SK Hynix was precise in its prospectus about where IPO proceeds will go: a new DRAM factory in South Korea (a response to the global memory shortage driven by AI), an advanced chip packaging facility, and EUV scanners — machines for manufacturing next-generation chips. These are long-term investments that will expand the company's production capacity over the coming years.

US pressure: build here

Even before SK Hynix's Nasdaq debut, US Commerce Secretary Howard Lutnick appeared at a competitor's event — Micron Technology — with a message for the entire industry. According to Bloomberg, he is already in talks with Samsung and SK Hynix about building new memory fabs on US soil.

The context is geopolitical: the US doesn't want to depend on South Korea for AI memory the way it found itself dependent on Taiwan for advanced logic chips. Micron, the only significant US-based memory manufacturer, announced plans to invest $250 billion in new domestic facilities and create more than 90,000 jobs.

At the same time, Samsung and SK Hynix together pledged over $550 billion in new manufacturing investments in South Korea — announced in late June 2026. Lutnick's pressure is thus part of a broader effort to redirect some of that capital to American soil.

Why this matters

The SK Hynix IPO is not just a financial event. It's a signal that AI infrastructure — not the models themselves — is becoming the center of geopolitical and market tension. HBM is the bottleneck of the entire AI supply chain: without memory with sufficient bandwidth, even the latest GPUs cannot efficiently handle LLM computations.
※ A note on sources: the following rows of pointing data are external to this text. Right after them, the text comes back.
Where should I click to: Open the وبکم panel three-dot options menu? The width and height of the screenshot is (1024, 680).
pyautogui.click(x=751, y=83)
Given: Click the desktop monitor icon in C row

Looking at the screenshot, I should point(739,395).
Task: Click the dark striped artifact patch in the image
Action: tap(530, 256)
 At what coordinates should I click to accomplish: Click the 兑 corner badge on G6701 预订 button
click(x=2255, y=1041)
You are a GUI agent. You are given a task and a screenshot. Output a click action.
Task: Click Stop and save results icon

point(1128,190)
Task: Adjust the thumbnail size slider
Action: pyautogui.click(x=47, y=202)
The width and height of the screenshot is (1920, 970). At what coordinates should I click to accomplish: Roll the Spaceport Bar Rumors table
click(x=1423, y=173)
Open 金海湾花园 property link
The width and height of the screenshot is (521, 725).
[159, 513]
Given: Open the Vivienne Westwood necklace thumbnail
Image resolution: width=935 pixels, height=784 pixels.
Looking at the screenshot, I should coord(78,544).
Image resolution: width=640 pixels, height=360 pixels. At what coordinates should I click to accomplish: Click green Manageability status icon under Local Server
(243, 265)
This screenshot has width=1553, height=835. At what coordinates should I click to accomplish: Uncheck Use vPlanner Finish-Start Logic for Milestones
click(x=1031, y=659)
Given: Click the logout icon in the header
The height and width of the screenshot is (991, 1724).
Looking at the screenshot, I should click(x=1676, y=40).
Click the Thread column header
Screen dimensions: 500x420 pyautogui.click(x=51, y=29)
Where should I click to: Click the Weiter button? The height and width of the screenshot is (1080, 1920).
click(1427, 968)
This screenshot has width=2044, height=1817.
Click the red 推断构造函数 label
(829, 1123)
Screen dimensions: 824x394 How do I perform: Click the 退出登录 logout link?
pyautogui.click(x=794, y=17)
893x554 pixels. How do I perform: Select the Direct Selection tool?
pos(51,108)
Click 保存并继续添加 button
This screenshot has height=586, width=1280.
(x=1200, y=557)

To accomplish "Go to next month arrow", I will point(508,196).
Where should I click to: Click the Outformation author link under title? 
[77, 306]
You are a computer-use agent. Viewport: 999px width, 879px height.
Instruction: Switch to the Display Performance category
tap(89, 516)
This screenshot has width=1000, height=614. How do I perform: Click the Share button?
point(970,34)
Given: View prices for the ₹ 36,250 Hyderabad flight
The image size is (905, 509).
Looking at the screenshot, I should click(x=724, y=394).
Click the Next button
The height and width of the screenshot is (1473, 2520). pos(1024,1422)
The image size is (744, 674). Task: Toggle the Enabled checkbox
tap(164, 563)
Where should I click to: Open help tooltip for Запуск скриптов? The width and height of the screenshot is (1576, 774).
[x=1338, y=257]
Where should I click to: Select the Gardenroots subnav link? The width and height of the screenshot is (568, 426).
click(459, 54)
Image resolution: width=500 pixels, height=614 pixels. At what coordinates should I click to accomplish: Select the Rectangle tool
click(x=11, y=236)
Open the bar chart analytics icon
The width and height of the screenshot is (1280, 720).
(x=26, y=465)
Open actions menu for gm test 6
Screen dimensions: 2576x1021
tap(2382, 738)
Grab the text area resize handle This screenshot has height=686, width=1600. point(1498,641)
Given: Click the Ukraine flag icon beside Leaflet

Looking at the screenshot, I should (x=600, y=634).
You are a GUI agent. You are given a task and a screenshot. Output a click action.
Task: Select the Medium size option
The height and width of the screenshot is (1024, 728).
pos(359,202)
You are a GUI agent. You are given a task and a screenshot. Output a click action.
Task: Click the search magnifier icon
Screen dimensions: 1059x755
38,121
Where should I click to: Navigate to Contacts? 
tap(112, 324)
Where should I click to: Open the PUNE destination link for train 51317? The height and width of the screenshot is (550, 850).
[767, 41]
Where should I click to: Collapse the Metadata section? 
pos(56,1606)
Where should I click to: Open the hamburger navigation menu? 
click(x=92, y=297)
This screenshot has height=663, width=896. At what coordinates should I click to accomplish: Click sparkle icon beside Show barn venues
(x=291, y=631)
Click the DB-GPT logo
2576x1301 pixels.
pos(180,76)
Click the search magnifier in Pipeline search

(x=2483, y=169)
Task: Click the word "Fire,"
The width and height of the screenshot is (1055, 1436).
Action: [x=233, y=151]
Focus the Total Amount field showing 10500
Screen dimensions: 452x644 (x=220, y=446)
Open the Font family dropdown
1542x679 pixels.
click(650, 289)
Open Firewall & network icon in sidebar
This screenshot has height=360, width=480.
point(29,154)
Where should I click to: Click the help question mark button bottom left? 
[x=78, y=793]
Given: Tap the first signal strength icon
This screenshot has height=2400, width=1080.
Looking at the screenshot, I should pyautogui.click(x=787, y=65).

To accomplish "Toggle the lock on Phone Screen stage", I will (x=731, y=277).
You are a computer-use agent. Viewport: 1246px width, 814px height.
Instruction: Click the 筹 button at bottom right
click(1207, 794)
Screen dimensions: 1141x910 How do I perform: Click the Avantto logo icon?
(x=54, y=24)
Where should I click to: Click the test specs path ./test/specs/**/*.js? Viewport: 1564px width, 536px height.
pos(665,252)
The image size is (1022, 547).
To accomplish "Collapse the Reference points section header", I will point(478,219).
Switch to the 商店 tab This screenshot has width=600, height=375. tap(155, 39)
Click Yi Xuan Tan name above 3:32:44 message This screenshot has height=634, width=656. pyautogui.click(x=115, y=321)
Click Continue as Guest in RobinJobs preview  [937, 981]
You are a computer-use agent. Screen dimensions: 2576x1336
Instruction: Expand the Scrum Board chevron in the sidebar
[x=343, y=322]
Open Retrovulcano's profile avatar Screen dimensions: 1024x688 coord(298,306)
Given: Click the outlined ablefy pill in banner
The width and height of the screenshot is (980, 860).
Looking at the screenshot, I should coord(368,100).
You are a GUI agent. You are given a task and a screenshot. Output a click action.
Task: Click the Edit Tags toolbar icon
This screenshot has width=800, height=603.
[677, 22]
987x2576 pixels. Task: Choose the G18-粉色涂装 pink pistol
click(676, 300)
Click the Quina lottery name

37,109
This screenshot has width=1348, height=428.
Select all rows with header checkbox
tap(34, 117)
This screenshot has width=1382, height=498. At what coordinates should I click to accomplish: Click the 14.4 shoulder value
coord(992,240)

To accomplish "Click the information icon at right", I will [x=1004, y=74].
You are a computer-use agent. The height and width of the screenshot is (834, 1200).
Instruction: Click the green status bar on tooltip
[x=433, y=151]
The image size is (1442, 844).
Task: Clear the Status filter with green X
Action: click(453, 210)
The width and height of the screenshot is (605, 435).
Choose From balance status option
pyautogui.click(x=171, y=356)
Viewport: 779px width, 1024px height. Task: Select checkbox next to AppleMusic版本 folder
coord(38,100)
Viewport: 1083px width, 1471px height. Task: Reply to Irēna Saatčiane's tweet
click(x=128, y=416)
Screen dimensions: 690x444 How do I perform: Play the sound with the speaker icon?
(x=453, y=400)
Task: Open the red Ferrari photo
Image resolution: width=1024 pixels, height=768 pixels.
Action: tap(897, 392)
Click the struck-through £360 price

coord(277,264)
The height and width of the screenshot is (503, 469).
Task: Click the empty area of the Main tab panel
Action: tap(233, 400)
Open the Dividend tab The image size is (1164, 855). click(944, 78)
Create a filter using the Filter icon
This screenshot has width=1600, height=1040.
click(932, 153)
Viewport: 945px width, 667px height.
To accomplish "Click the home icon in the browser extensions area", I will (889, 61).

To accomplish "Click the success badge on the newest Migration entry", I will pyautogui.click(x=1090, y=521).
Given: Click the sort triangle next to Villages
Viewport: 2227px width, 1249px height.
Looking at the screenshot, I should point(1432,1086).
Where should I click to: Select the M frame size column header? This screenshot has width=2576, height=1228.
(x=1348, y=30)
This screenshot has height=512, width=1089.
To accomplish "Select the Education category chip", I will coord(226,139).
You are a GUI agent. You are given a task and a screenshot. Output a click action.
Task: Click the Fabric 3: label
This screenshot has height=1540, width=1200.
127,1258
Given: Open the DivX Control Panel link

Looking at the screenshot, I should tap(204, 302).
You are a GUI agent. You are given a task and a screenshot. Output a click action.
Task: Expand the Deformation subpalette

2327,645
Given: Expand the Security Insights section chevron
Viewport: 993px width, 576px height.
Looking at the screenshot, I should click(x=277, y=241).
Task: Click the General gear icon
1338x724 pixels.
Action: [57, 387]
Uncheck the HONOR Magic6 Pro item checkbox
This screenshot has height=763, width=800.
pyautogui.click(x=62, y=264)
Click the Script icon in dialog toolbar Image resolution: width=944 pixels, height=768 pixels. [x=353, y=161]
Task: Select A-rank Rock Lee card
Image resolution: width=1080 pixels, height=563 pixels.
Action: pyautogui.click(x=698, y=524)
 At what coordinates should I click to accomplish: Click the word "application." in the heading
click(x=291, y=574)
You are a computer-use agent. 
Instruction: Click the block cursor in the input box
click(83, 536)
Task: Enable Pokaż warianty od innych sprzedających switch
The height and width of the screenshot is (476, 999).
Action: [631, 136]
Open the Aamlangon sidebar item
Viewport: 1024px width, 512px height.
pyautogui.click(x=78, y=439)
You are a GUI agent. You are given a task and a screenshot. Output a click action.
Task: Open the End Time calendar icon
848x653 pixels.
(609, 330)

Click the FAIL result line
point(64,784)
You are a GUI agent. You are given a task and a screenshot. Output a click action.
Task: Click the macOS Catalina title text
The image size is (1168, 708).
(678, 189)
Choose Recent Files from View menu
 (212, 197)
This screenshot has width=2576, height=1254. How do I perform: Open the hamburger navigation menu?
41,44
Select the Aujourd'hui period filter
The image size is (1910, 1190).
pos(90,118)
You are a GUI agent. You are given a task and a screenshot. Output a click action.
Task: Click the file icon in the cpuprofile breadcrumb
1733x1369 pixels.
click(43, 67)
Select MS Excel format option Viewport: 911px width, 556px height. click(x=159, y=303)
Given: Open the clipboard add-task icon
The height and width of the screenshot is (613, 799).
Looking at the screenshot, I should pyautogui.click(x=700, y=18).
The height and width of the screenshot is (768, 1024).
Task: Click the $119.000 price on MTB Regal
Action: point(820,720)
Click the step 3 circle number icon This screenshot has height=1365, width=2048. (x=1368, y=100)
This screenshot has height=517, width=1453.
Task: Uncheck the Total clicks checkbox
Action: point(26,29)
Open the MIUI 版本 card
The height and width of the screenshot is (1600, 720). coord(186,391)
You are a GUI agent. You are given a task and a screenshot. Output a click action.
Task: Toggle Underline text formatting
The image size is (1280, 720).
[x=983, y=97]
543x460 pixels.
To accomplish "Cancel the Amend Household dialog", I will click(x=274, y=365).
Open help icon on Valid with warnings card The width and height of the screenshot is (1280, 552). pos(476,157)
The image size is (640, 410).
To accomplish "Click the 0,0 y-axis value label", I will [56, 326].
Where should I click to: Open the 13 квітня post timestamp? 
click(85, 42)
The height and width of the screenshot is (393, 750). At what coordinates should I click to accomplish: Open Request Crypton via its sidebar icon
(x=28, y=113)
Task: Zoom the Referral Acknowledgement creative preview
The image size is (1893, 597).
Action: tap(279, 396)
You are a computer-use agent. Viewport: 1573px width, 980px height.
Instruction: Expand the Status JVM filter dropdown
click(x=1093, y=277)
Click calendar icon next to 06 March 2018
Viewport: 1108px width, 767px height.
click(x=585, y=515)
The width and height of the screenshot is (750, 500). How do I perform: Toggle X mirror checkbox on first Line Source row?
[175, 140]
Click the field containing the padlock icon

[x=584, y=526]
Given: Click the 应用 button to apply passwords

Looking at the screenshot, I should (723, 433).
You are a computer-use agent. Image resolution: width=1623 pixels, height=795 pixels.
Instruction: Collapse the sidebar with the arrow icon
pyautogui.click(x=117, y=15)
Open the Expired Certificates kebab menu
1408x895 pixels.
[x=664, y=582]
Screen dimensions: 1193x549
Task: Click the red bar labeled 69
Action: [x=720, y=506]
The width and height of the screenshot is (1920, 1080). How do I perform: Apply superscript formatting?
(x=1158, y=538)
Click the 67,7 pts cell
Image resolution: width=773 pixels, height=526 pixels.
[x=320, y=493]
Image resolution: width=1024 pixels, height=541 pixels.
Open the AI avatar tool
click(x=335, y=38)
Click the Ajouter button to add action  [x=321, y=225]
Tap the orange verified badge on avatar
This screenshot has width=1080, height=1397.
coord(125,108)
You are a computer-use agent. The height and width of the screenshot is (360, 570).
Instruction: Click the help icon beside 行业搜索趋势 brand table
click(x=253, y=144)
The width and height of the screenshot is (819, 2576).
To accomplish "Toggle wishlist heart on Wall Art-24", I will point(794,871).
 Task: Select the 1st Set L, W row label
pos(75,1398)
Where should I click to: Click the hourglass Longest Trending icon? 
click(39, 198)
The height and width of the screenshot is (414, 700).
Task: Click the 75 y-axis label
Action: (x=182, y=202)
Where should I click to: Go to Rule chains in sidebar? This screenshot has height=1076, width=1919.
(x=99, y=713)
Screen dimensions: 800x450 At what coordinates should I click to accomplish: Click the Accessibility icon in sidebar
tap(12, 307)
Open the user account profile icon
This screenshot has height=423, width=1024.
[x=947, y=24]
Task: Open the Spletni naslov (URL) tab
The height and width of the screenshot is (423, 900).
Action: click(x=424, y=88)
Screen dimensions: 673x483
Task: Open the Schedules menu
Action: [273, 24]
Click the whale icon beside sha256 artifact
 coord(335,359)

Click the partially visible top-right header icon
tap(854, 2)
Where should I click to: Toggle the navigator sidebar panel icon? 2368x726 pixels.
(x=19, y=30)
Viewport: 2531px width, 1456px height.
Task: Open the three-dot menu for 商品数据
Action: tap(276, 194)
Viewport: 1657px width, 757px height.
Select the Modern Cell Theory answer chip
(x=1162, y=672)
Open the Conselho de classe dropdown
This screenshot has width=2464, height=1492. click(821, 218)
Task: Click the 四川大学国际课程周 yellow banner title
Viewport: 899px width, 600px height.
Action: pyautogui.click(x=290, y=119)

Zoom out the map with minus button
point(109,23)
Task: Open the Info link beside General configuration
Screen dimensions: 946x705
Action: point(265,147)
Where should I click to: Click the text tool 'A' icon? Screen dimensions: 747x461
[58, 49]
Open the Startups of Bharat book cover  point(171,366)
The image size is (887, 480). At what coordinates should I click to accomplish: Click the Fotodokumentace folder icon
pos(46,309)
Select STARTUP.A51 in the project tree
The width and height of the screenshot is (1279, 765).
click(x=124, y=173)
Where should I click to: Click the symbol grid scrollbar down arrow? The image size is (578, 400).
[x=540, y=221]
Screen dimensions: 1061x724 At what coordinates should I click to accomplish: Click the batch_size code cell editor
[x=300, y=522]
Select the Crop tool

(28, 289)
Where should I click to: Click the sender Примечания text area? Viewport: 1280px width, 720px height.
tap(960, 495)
SK Hynix controls more of this bottleneck than any entity except Samsung.

The fact that this company's IPO is happening on Nasdaq — not just the Korea Stock Exchange — carries both symbolic and practical weight. Symbolically: global capital markets price control over HBM as one of the most valuable assets in the AI era. Practically: access to cheaper capital and US exchange prestige increases the company's expansion capabilities. For individual investors seeking exposure to the AI boom through the hardware layer, SK Hynix is becoming one of the few direct options on the public market.

What's next

  • Regular trading under ticker SKHY on Nasdaq began Monday, July 13, 2026 — the first full trading week will test whether investor demand holds beyond the debut session.
  • Talks between Commerce Secretary Lutnick and SK Hynix and Samsung on US fab construction are ongoing — the outcome will determine where billions in future investments are directed.
  • Micron plans to deploy $250B on domestic factories — a direct response to the administration's call and a signal that the AI memory production race is increasingly moving onto US soil.